TASK REQUIREMENTS: From the first line to the last, copy the data exactly.

MATERIAL PROVIDED:

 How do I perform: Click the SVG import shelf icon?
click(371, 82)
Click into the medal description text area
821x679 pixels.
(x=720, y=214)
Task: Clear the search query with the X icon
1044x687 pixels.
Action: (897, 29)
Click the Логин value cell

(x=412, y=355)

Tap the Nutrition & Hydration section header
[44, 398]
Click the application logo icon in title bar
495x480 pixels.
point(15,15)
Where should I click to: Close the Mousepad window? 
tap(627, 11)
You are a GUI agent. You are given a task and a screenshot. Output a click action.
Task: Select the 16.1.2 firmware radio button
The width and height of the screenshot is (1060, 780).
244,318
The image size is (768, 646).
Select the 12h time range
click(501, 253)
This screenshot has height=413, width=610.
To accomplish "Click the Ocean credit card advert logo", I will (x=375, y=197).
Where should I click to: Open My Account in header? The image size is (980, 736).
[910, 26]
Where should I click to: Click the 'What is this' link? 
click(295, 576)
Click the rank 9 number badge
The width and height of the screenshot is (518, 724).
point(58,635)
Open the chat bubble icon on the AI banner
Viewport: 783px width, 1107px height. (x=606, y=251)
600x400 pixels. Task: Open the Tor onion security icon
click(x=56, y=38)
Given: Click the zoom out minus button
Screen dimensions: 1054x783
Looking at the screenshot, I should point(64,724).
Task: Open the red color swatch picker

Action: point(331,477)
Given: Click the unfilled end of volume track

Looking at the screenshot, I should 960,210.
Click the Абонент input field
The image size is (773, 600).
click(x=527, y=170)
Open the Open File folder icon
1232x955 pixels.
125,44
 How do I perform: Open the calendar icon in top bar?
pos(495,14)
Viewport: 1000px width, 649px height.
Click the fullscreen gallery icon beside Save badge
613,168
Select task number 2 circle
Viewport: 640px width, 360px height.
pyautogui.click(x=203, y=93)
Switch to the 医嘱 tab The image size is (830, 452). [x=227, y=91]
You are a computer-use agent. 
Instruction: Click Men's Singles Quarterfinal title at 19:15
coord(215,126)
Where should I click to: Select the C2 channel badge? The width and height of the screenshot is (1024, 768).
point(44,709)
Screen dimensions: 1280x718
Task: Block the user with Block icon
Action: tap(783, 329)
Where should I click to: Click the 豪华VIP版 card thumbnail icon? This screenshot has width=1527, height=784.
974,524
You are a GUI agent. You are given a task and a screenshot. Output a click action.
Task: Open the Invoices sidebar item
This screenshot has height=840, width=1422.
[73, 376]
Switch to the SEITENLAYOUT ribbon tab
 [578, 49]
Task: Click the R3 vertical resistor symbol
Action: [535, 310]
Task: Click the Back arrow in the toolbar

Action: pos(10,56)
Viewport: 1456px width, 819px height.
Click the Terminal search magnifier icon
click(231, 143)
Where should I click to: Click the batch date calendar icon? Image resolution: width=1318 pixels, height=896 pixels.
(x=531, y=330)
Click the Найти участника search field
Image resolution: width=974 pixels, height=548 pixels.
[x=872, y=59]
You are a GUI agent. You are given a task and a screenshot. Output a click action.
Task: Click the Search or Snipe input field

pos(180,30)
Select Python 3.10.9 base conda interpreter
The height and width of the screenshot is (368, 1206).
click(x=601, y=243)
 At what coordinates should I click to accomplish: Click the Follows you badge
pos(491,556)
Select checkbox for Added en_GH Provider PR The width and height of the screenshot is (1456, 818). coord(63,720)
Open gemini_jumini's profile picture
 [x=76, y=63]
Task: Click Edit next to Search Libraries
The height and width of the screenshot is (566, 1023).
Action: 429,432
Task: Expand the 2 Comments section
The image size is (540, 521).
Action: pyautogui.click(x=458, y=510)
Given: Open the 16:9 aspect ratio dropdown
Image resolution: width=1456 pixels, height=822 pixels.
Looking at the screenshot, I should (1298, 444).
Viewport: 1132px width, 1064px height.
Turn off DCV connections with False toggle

ANSWER:
 How do I perform: Click the SVG import shelf icon?
click(371, 82)
Click into the medal description text area
821x679 pixels.
(x=720, y=214)
Task: Clear the search query with the X icon
1044x687 pixels.
Action: (897, 29)
Click the Логин value cell

(x=412, y=355)

Tap the Nutrition & Hydration section header
[44, 398]
Click the application logo icon in title bar
495x480 pixels.
point(15,15)
Where should I click to: Close the Mousepad window? 
tap(627, 11)
You are a GUI agent. You are given a task and a screenshot. Output a click action.
Task: Select the 16.1.2 firmware radio button
The width and height of the screenshot is (1060, 780).
244,318
The image size is (768, 646).
Select the 12h time range
click(501, 253)
This screenshot has height=413, width=610.
To accomplish "Click the Ocean credit card advert logo", I will (x=375, y=197).
Where should I click to: Open My Account in header? The image size is (980, 736).
[910, 26]
Where should I click to: Click the 'What is this' link? 
click(295, 576)
Click the rank 9 number badge
The width and height of the screenshot is (518, 724).
point(58,635)
Open the chat bubble icon on the AI banner
Viewport: 783px width, 1107px height. (x=606, y=251)
600x400 pixels. Task: Open the Tor onion security icon
click(x=56, y=38)
Given: Click the zoom out minus button
Screen dimensions: 1054x783
Looking at the screenshot, I should point(64,724).
Task: Open the red color swatch picker

Action: point(331,477)
Given: Click the unfilled end of volume track

Looking at the screenshot, I should 960,210.
Click the Абонент input field
The image size is (773, 600).
click(x=527, y=170)
Open the Open File folder icon
1232x955 pixels.
125,44
 How do I perform: Open the calendar icon in top bar?
pos(495,14)
Viewport: 1000px width, 649px height.
Click the fullscreen gallery icon beside Save badge
613,168
Select task number 2 circle
Viewport: 640px width, 360px height.
pyautogui.click(x=203, y=93)
Switch to the 医嘱 tab The image size is (830, 452). [x=227, y=91]
You are a computer-use agent. 
Instruction: Click Men's Singles Quarterfinal title at 19:15
coord(215,126)
Where should I click to: Select the C2 channel badge? The width and height of the screenshot is (1024, 768).
point(44,709)
Screen dimensions: 1280x718
Task: Block the user with Block icon
Action: tap(783, 329)
Where should I click to: Click the 豪华VIP版 card thumbnail icon? This screenshot has width=1527, height=784.
974,524
You are a GUI agent. You are given a task and a screenshot. Output a click action.
Task: Open the Invoices sidebar item
This screenshot has height=840, width=1422.
[73, 376]
Switch to the SEITENLAYOUT ribbon tab
 [578, 49]
Task: Click the R3 vertical resistor symbol
Action: [535, 310]
Task: Click the Back arrow in the toolbar

Action: pos(10,56)
Viewport: 1456px width, 819px height.
Click the Terminal search magnifier icon
click(231, 143)
Where should I click to: Click the batch date calendar icon? Image resolution: width=1318 pixels, height=896 pixels.
(x=531, y=330)
Click the Найти участника search field
Image resolution: width=974 pixels, height=548 pixels.
[x=872, y=59]
You are a GUI agent. You are given a task and a screenshot. Output a click action.
Task: Click the Search or Snipe input field

pos(180,30)
Select Python 3.10.9 base conda interpreter
The height and width of the screenshot is (368, 1206).
click(x=601, y=243)
 At what coordinates should I click to accomplish: Click the Follows you badge
pos(491,556)
Select checkbox for Added en_GH Provider PR The width and height of the screenshot is (1456, 818). coord(63,720)
Open gemini_jumini's profile picture
 [x=76, y=63]
Task: Click Edit next to Search Libraries
The height and width of the screenshot is (566, 1023).
Action: 429,432
Task: Expand the 2 Comments section
The image size is (540, 521).
Action: pyautogui.click(x=458, y=510)
Given: Open the 16:9 aspect ratio dropdown
Image resolution: width=1456 pixels, height=822 pixels.
Looking at the screenshot, I should (1298, 444).
Viewport: 1132px width, 1064px height.
Turn off DCV connections with False toggle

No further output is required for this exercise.